Bourke Post Office is aesthetically significant because it is a fine example of the Victorian Filigree style. The architectural style and location of the building also make it a focal point of the civic precinct of Bourke, endowing it with landmark qualities.

The place has a strong or special association with a particular community or cultural group in New South Wales for social, cultural or spiritual reasons.

As a prominent civic building, and as the centre of communications for the region, Bourke Post Office is considered to be significant to the Bourke community's sense of place.

The place has potential to yield information that will contribute to an understanding of the cultural or natural history of New South Wales.
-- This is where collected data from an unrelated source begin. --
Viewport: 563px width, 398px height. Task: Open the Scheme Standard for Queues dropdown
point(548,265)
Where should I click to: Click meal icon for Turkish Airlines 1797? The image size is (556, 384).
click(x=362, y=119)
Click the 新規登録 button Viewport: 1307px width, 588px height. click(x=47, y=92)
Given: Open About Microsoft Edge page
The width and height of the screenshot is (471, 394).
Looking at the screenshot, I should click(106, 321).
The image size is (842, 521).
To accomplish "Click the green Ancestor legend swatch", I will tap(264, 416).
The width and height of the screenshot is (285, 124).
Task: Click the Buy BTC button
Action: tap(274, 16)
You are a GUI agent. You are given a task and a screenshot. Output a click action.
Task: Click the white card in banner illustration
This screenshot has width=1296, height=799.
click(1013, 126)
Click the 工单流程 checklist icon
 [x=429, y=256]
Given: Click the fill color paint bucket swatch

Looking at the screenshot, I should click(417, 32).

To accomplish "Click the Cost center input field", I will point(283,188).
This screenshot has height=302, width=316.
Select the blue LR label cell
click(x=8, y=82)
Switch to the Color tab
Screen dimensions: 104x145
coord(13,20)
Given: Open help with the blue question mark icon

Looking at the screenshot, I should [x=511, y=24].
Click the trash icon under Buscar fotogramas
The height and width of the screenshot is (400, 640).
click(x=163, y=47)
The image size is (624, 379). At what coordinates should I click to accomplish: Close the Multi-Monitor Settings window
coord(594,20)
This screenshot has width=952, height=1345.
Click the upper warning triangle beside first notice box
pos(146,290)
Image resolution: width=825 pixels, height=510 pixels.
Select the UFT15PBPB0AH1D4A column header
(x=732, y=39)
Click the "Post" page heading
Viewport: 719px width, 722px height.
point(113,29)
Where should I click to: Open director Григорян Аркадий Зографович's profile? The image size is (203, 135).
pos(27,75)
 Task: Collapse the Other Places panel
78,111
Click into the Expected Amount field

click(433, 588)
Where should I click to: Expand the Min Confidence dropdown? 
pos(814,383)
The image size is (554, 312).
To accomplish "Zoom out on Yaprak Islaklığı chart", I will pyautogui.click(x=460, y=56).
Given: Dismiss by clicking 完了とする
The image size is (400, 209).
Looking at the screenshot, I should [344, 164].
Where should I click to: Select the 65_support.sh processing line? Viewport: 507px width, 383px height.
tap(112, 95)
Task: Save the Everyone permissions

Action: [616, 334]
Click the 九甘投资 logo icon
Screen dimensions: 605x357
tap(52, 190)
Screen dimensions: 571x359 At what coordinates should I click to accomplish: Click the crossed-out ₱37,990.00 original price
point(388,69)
The site has some potential to contain archaeological information which may provide information relating to the previous use of the site and the evolution of the building and out-buildings associated with the use by the post office.

The place possesses uncommon, rare or endangered aspects of the cultural or natural history of New South Wales.

Bourke Post Office is an archetypal example of a country post office, as it is strongly expressive of Australian country architecture in the late Victorian period.

The place is important in demonstrating the principal characteristics of a class of cultural or natural places/environments in New South Wales.

Bourke Post Office is a good example of the Victorian Filigree style of architecture. It is part of the group of nineteenth century post offices in NSW designed by the Colonial Architect's Office under James Barnet.